A simple neural network was described on paper and then modeled using electrical circuits in 1943 by the neurophysiologist Warren McCulloch and the mathematician Walter Pitts. This idea was advanced through the 50’s, 60’s, and 70’s mainly as academic pursuit, until the 1980’s when the “instant physician” showed promising clinical application. This neural network stored a massive number of medical records, learned from those medical records, and could determine the best diagnosis and treatment when presented with a set of symptoms. Just like a human doctor; but more accurate, unbiased, and a heck of a lot quicker.
The “instant physician” is just one of many Artificial Neural Networks, or ANNs, which are mathematical algorithms generated by computers that capture knowledge contained within data and analyze it. Essentially, they are artificial human brains that learn things, remember those things, and then use those things to figure out other things that are often not grossly apparent in large swaths of data. They receive inputs (information we give them), think about it (process the inputs), and then generate an output (an answer). More often than not these answers are a yes or no or true or false, like, is this disease present? Is this person at risk of developing a specific disease? Will this person die in the next 5 years given the disease they have?
Nowadays, however, ANNs are much more sophisticated and integrated in many parts of human medicine involving clinical diagnosis, prediction of cancer and length of stay in hospital postoperatively, speech recognition, predicting risk of heart disease and osteoarthritis, radiograph and ECG analysis, and drug development. They are also used in more nebulous endeavors like clinical modelling and detecting nonlinear relationships in research that the human brain often cannot comprehend. And, even now in veterinary medicine, these networks can read radiographs and predict chronic kidney disease in cats. But ANNs in veterinary medicine are nowhere near as complex as those in human medicine.
But they will get there. As we know, veterinary medicine always trails behind human medicine and much of what we do in our field is often modeled off the successes of our anthropocentric colleagues.
The utility of ANNs will surely become more apparent as veterinarians strive for efficiency, accuracy, automation, and getting as close as possible to gold standard care. We all want that as veterinarians, right? Wouldn’t it be awesome to be able to predict the risk of osteoarthritis in a 6-month-old German Shepherd so that preventive measures can be taken sooner? Or determine the presence of a fragmented medial coronoid process radiographically, without having to perform a costly CT scan? Or determine the risk of surgical/post-operative complications in a brachycephalic dog prior to surgery? These would all be great, and owners would love it.
When questions are asked, boundaries are often lifted, and advancements are made. I don’t know anything substantial about computer programming, writing code, artificial intelligence, or designing ANNs but I believe those who do fashion these networks to process information and think like us. They are pushing the threshold of machine learning and ANNs will, without doubt and in time, become so sophisticated that they will begin to think on their own, without our input. They may even replace us. What will we, as veterinarians, do then?

▸ **Saved entries**
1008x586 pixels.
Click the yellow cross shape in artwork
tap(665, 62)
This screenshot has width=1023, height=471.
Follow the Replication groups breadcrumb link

▸ **What to do**
a) Using only the neural network article, state whether each statement agrees with it, answering yes or no and quoting the article's deciding words:
(i) McCulloch and Pitts modeled a simple neural network with electrical circuits in 1943.
(ii) ANNs in veterinary medicine are as complex as those in human medicine.
(iii) The writer claims substantial knowledge of designing ANNs.
b) Answer these questions from the neural network article:
(i) In which decade did the "instant physician" show promising clinical application?
(ii) What three steps do ANNs carry out with the information they are given?
(iii) What two things can these networks already do in veterinary medicine?
c) Rewrite the paragraph of the neural network article that begins "Nowadays, however, ANNs are much more sophisticated" as a bulleted list, keeping its main facts.

▸ **Expected results**
a)
(i) Yes: "modeled using electrical circuits in 1943 by the neurophysiologist Warren McCulloch and the mathematician Walter Pitts"
(ii) No: "ANNs in veterinary medicine are nowhere near as complex as those in human medicine"
(iii) No: "I don’t know anything substantial about computer programming, writing code, artificial intelligence, or designing ANNs"

b)
(i) The 1980s.
(ii) They receive inputs, process the inputs, and generate an output.
(iii) Read radiographs and predict chronic kidney disease in cats.

c)
- ANNs are now sophisticated and integrated into many areas of human medicine:
  - clinical diagnosis
  - prediction of cancer
  - prediction of postoperative length of hospital stay
  - speech recognition
  - predicting risk of heart disease and osteoarthritis
  - radiograph and ECG analysis
  - drug development
- ANNs are also used for clinical modelling and for detecting nonlinear relationships in research that the human brain often cannot comprehend.
- In veterinary medicine, ANNs can read radiographs and predict chronic kidney disease in cats.
- Veterinary ANNs are far less complex than those in human medicine.